Oil analysis, for many, has become a matter of faith: Either you “believe in it” or you dont. Surprisingly, some mechanics and overhaulers dont. That said, the number of “nonbelievers” continues to decrease as a greater understanding of the limitations and real capabilities of oil analysis become better known.
The reason some overhaulers are reluctant to endorse analysis is that theyve seen too many examples of engines with serious problems (cam destruction, broken rings, etc.) come into the shop with “clean” oil analysis reports.
As one overhauler explains: “The owner flies his plane in to the shop, and a few days later he absolutely doesnt believe you when you call up and tell him his cam lobes are worn flat and theres metal in the engine. That cant be! hell say. I have clean oil analysis reports going back 500 hours! His engine is trash, but he doesnt want to believe it.”
Obviously, oil analysis is not without its limits. In this case, cam and tappet wear is not well served by oil analysis, but rather much more effectively traced by filter cutting and inspection of the filter media. (A screen wont show it until the particles get larger since the factory screen mesh is larger than disposable filter media.)
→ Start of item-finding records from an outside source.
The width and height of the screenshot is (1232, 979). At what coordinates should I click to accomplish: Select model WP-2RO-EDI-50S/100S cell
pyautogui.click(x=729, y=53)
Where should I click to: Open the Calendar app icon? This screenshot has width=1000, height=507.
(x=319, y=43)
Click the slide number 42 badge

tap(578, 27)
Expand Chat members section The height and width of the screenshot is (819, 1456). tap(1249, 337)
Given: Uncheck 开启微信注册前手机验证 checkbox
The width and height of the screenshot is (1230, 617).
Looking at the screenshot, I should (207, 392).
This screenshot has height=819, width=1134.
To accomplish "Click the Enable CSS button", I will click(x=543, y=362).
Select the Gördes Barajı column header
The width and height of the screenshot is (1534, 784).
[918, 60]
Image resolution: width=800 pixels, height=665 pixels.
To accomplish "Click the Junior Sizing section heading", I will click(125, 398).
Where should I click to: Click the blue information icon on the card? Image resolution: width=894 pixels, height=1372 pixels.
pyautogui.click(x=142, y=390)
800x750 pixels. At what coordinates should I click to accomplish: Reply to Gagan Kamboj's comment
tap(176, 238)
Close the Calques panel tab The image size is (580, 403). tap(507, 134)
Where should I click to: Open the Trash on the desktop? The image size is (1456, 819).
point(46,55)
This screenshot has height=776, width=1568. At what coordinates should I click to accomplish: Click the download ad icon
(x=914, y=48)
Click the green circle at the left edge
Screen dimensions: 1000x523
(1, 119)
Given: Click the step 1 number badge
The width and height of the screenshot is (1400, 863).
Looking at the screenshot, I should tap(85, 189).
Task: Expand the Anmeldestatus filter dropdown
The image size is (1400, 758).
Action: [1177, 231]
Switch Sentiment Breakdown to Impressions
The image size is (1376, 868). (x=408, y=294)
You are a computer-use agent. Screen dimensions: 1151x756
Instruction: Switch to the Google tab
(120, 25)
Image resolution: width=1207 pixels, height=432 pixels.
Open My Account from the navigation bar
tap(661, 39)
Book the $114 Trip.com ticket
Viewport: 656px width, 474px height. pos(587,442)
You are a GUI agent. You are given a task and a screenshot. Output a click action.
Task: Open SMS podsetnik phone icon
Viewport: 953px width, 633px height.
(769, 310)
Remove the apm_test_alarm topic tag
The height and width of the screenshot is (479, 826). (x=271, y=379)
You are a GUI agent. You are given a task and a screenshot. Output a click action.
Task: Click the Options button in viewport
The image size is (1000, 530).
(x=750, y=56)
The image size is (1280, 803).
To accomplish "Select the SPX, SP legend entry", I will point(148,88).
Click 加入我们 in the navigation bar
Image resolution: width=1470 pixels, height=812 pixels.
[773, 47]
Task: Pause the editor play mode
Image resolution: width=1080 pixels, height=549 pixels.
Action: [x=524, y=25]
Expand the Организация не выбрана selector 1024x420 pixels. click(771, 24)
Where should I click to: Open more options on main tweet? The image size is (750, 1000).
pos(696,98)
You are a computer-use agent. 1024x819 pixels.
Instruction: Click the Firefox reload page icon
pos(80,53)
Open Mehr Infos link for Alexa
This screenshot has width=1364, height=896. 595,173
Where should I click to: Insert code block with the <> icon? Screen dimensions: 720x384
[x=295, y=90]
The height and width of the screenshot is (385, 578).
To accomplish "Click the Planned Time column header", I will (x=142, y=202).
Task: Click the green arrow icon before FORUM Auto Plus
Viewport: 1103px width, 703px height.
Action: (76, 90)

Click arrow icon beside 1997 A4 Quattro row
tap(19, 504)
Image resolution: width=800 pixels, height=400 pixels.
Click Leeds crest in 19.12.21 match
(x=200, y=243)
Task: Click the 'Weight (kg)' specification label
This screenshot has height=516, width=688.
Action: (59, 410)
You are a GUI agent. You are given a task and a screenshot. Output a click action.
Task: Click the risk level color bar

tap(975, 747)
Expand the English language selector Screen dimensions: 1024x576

Your engine could break a piece of a piston skirt off, and as long as it is not crushed to dust, it will unlikely be spotted in any oil analysis. Similarly, you could have gasket material break off or excess engine sealer circulating in the oil. You would want to know about these things before they lodged in an oil line as you would for any fatigue-related failures. Filter checking catches these.
Then, is oil analysis worth it? Absolutely, and you as the sample taker, play an important role in assuring the sample is as valid as it can be. For more, see the sidebar on the opposite page.
How it Works
Oil analysis has been around for over 40 years. It has been continuously improving through the use of modernized sampling methods and electronics. Look for a lab that uses inductive coupled plasma (ICP). It works by converting argon gas into extreme temperature plasma-somewhat like the lab tools used by the CSI TV show.
With modern electronics holding the argon pressures, flow rates and the power causing the plasmas generation steady, the intensity of the plasma stays the same. This makes ICP spectrometry the industry standard. But it does have limitations.
Vaporization of small wear particles in oil analysis is more efficient than vaporization of large particles. Hence, particles larger than a few microns are measured with low efficiency. As a rule of thumb, wear particles larger than 5-10 microns are not measurable (reliably) by the best spectrometric analysis.
This creates an interesting situation, inasmuch as particles smaller than 20 or 30 microns are not trappable by conventional oil filters. In essence, wear particles between 10 and 20 microns are neither caught by the oil filter nor detected in oil analysis.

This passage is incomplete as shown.